THE PROBLEM: In the records below, change "company logo" to "brand logo" and leave everything else as it is. Write the records out again without the pictures.

Collected data:

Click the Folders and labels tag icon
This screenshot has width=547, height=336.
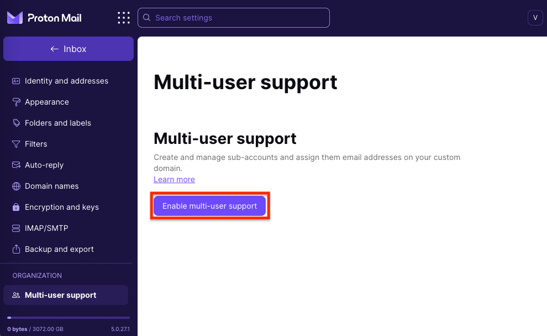(x=16, y=123)
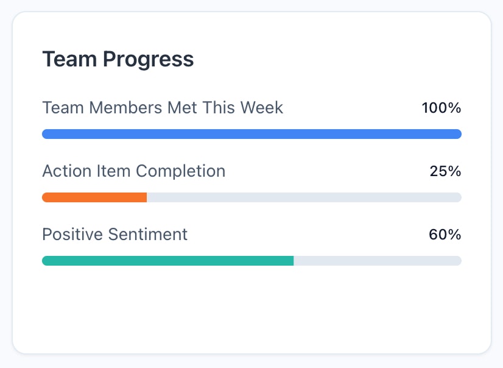Click the teal filled Positive Sentiment bar
This screenshot has width=503, height=368.
pos(167,261)
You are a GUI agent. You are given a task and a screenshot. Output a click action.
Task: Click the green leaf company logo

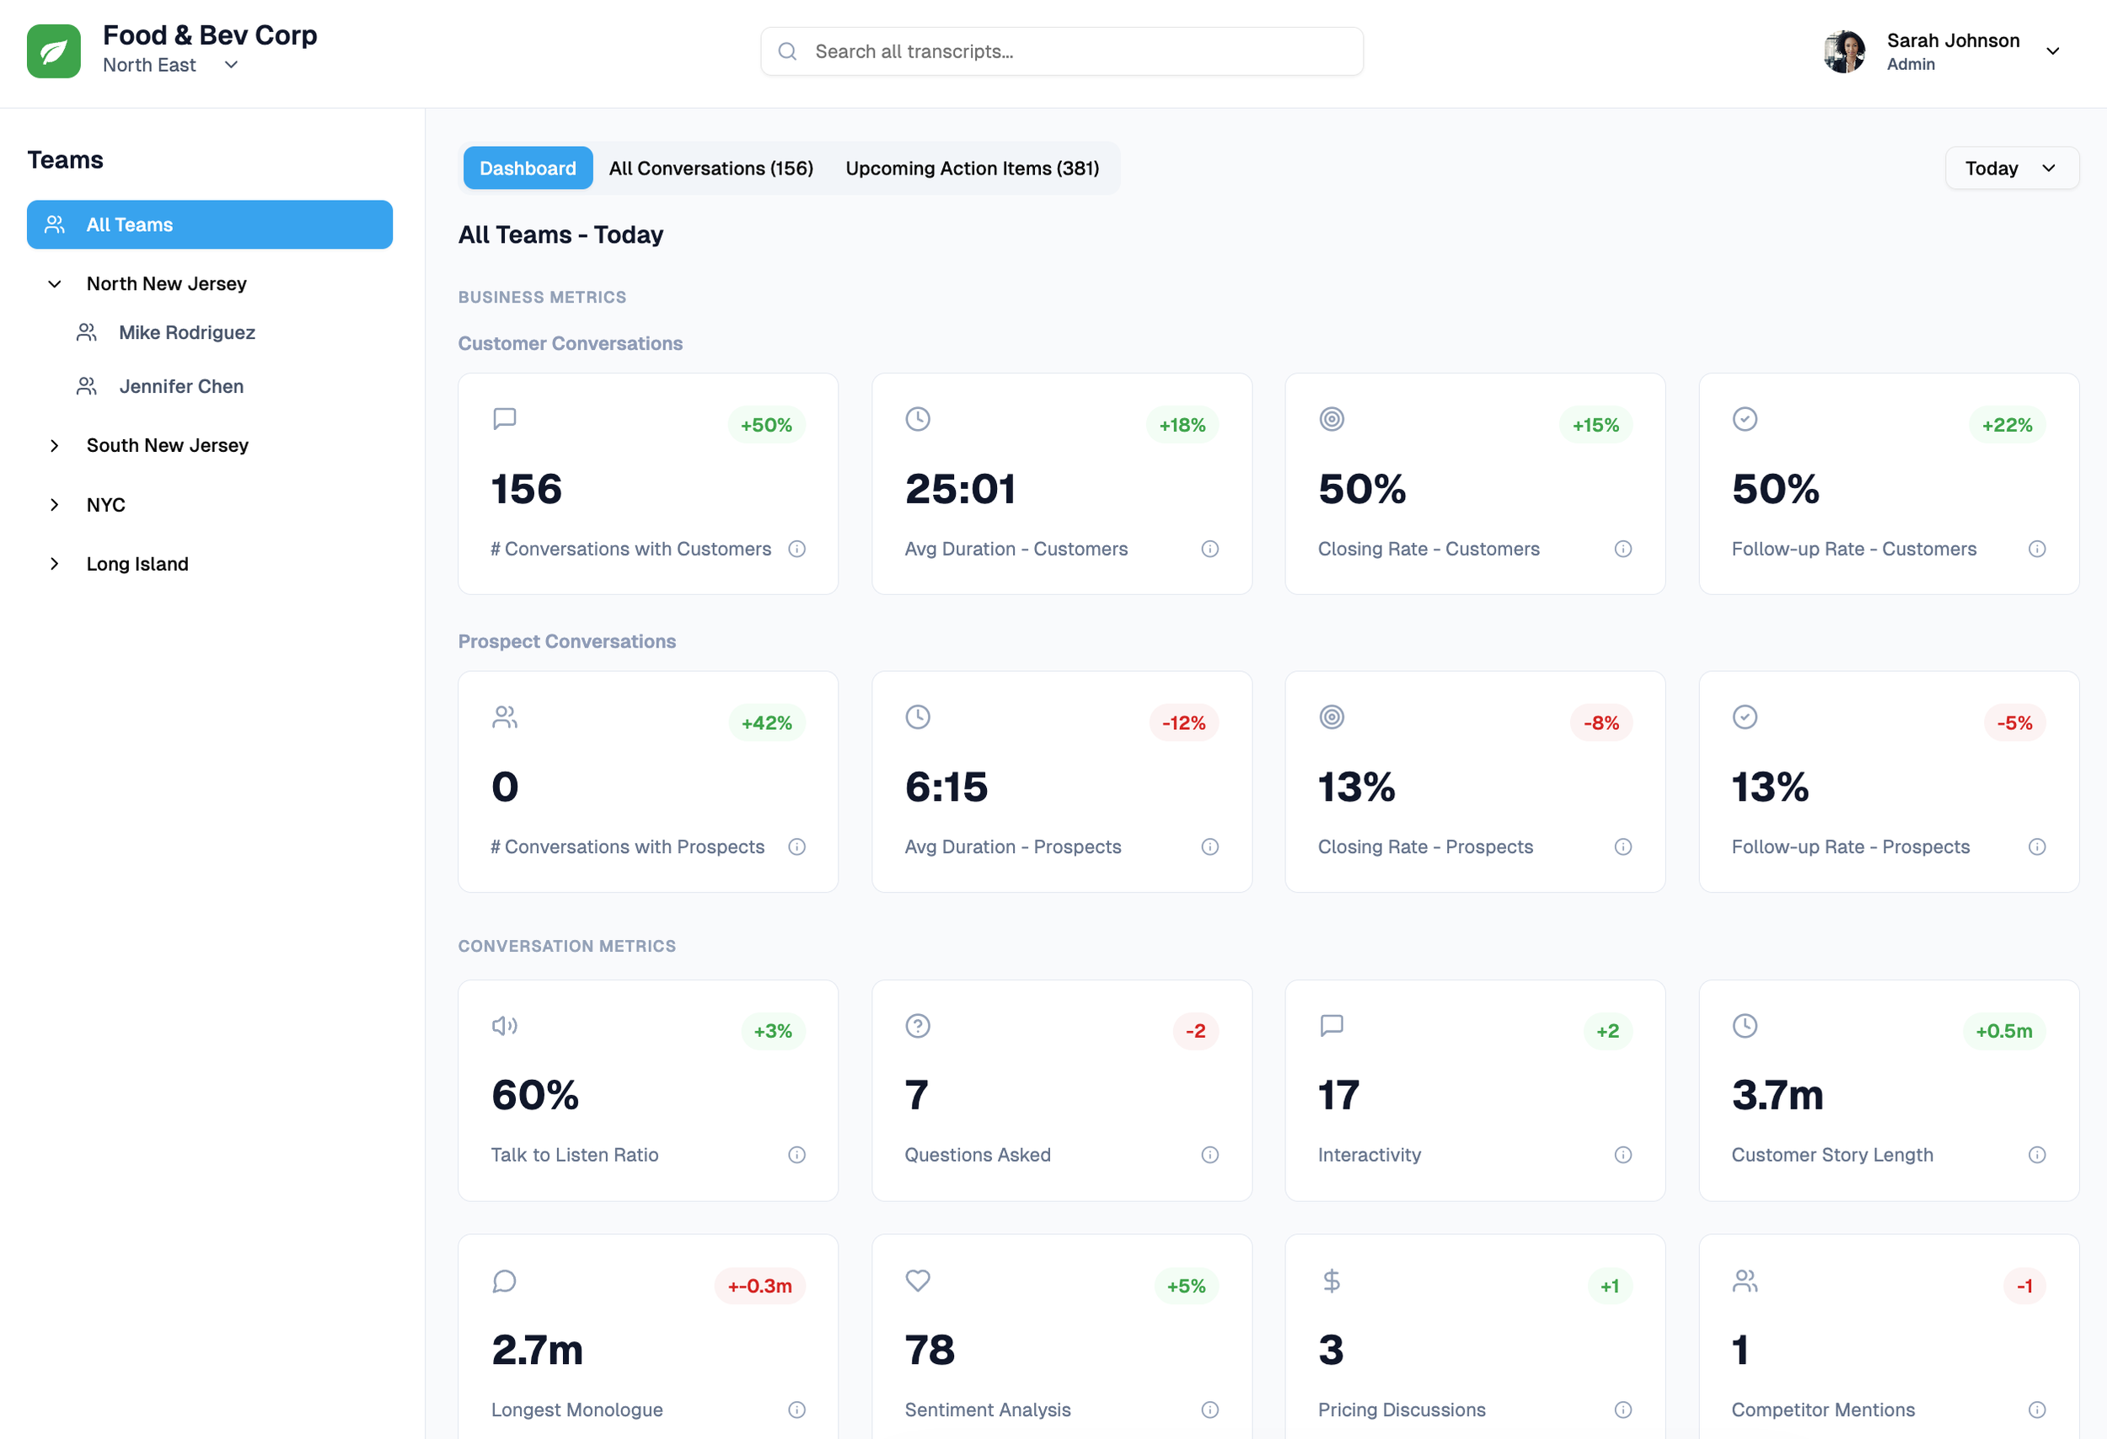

SOLUTION TO THIS TASK:
Click the Folders and labels tag icon
This screenshot has width=547, height=336.
(x=16, y=123)
Click the teal filled Positive Sentiment bar
This screenshot has width=503, height=368.
pos(167,261)
You are a GUI agent. You are given a task and a screenshot. Output a click action.
Task: Click the green leaf brand logo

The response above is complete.